(Data to use Opens)
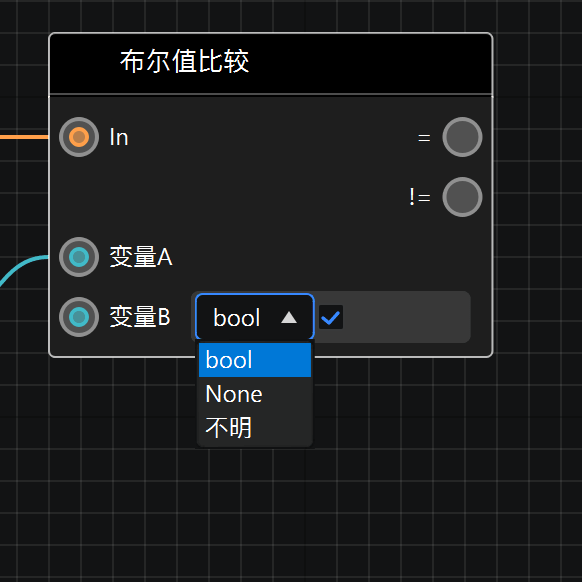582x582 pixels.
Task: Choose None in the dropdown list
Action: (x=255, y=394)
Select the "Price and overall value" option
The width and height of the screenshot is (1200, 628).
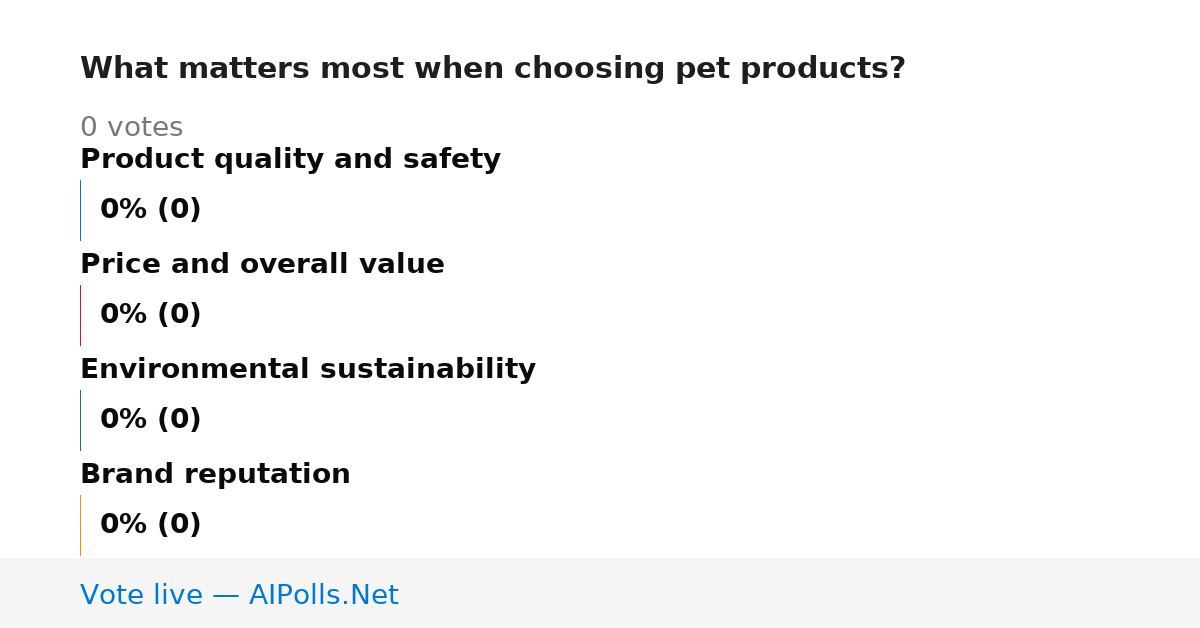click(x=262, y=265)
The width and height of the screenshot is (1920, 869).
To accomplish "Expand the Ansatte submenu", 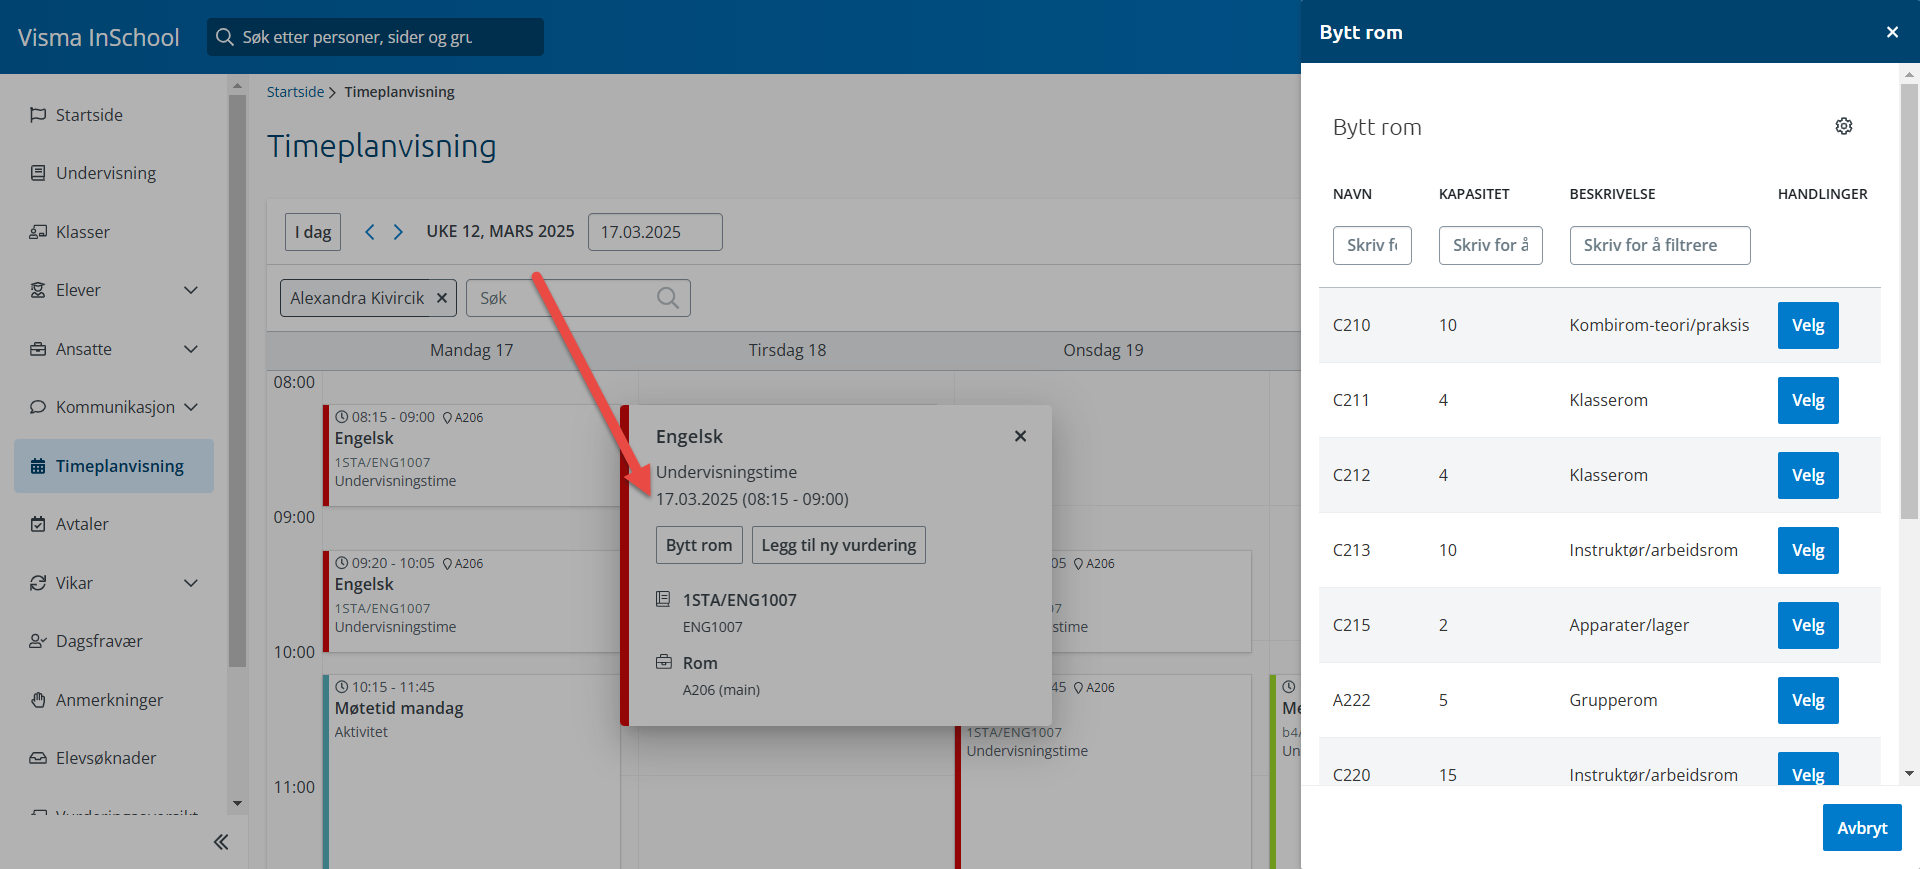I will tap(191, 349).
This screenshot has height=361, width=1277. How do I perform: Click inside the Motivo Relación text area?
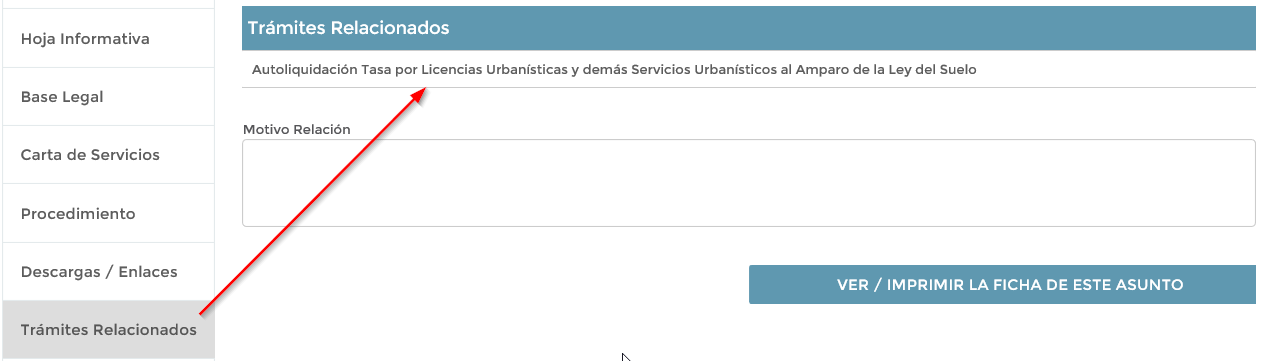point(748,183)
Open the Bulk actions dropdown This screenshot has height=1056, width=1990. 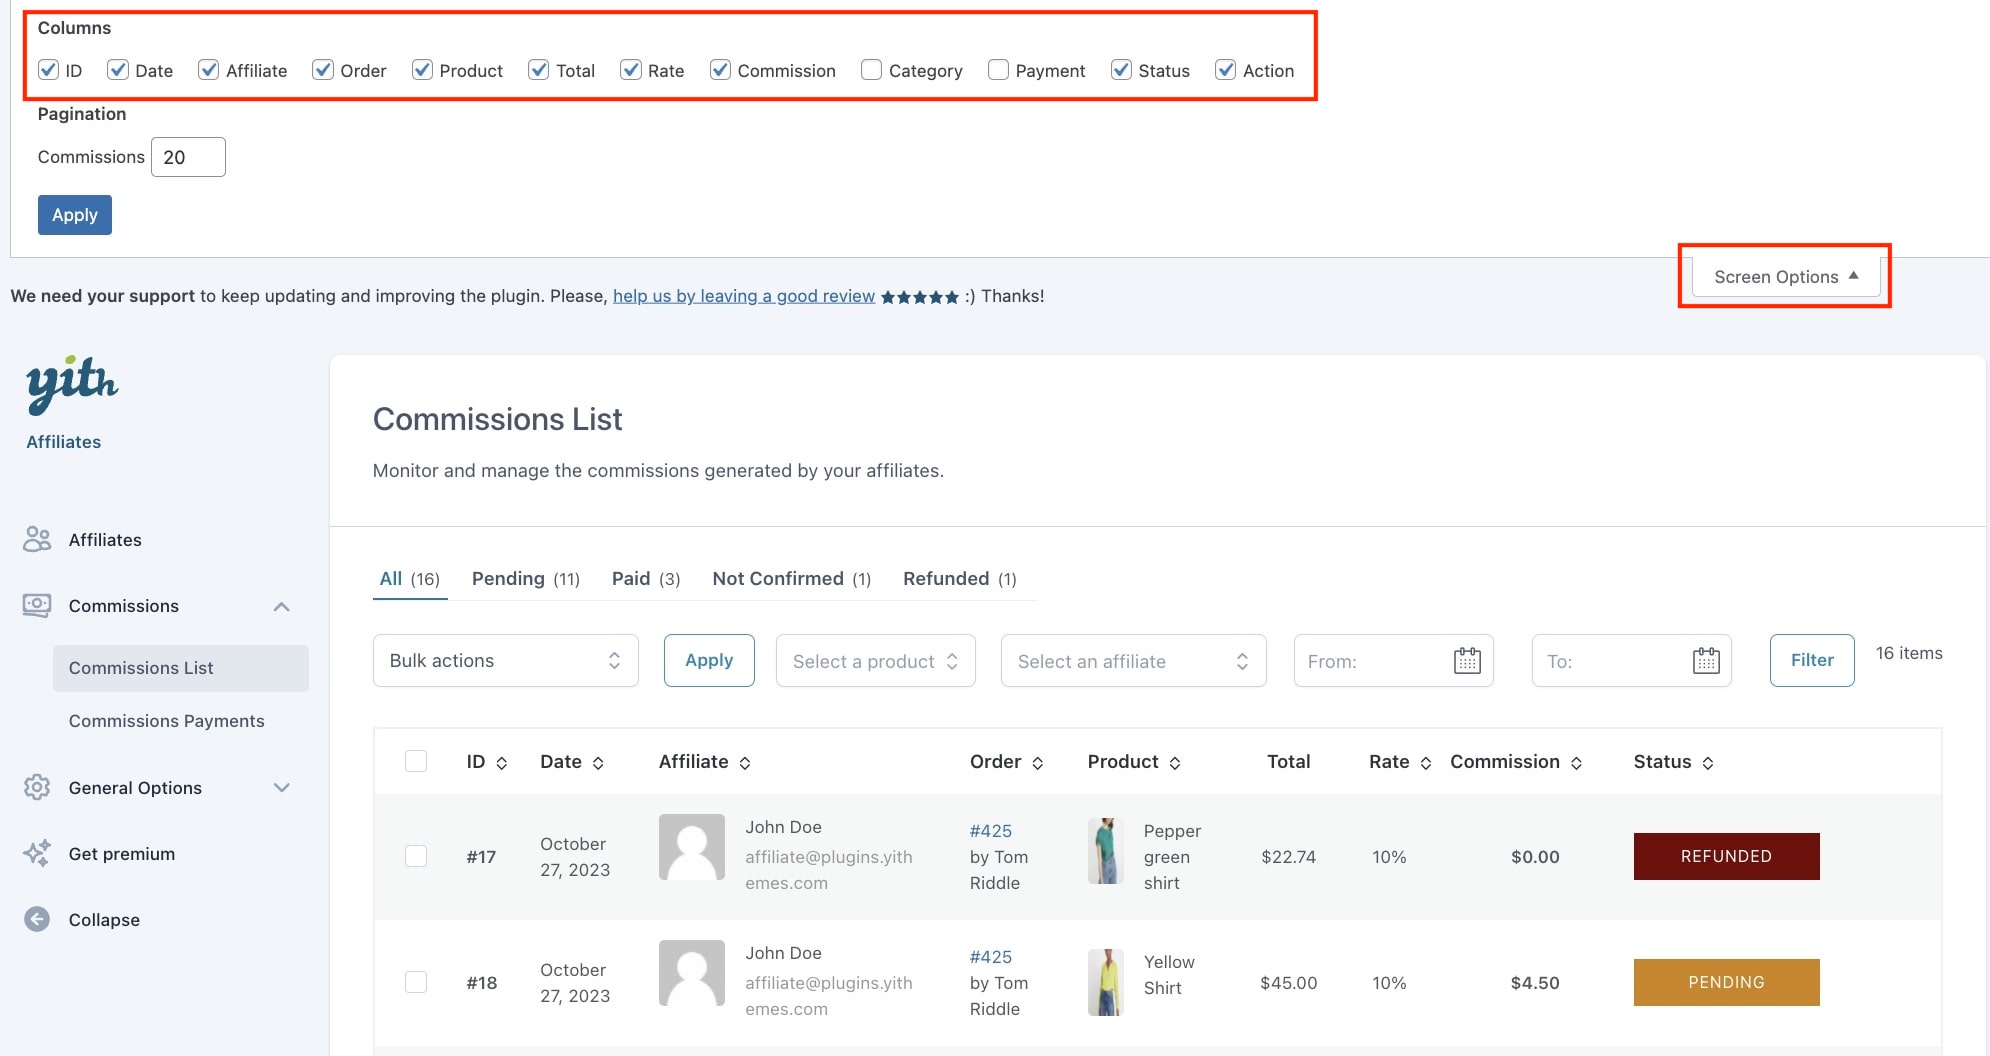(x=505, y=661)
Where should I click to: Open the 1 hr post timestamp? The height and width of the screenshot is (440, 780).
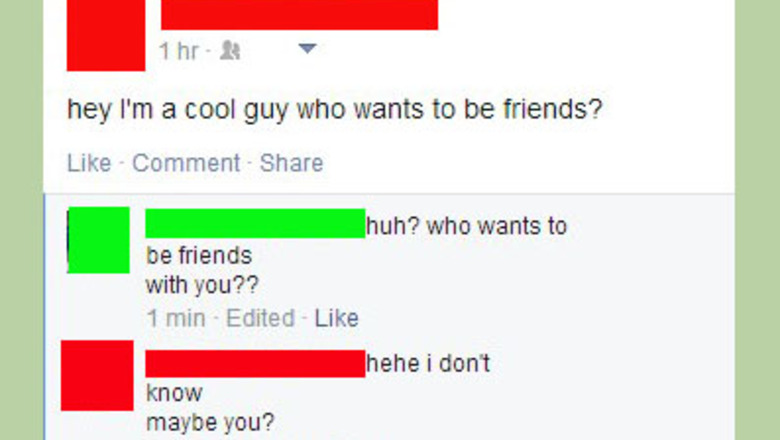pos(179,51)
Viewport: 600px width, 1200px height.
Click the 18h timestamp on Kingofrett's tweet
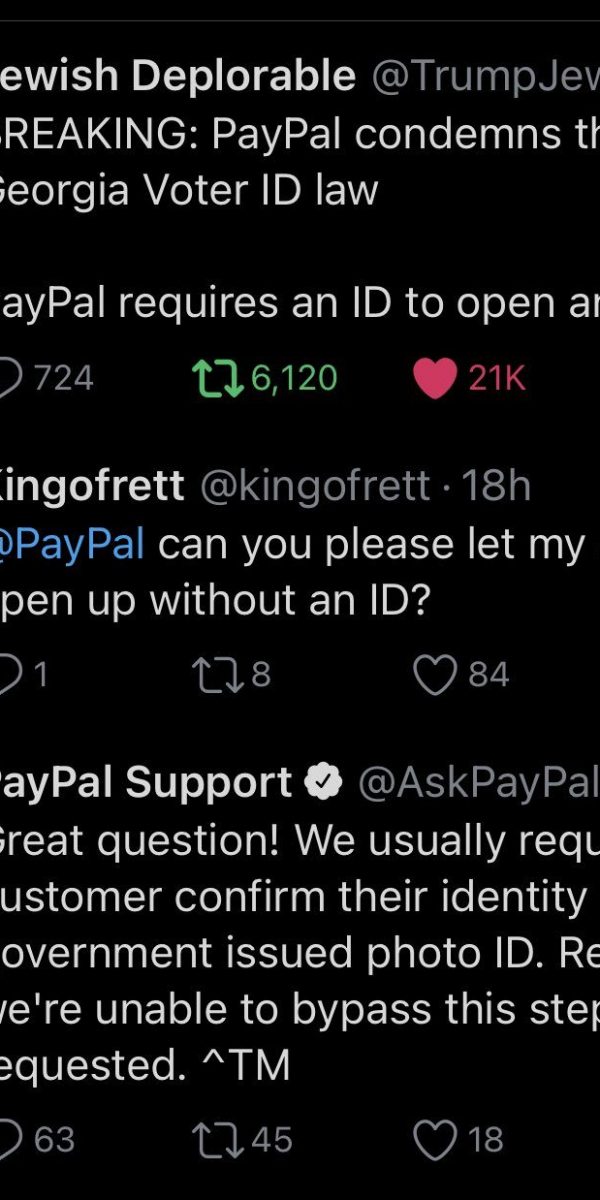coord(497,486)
(Data to use Closes)
* [What you will do] Retype, exactly as written, each line from the one containing "Where should I" through the end of the data above, and leave out every picture.

* [Result for this task]
Where should I click to: Open the 1 hr post timestamp? The height and width of the screenshot is (440, 780).
pos(179,51)
Viewport: 600px width, 1200px height.
Click the 18h timestamp on Kingofrett's tweet
coord(497,486)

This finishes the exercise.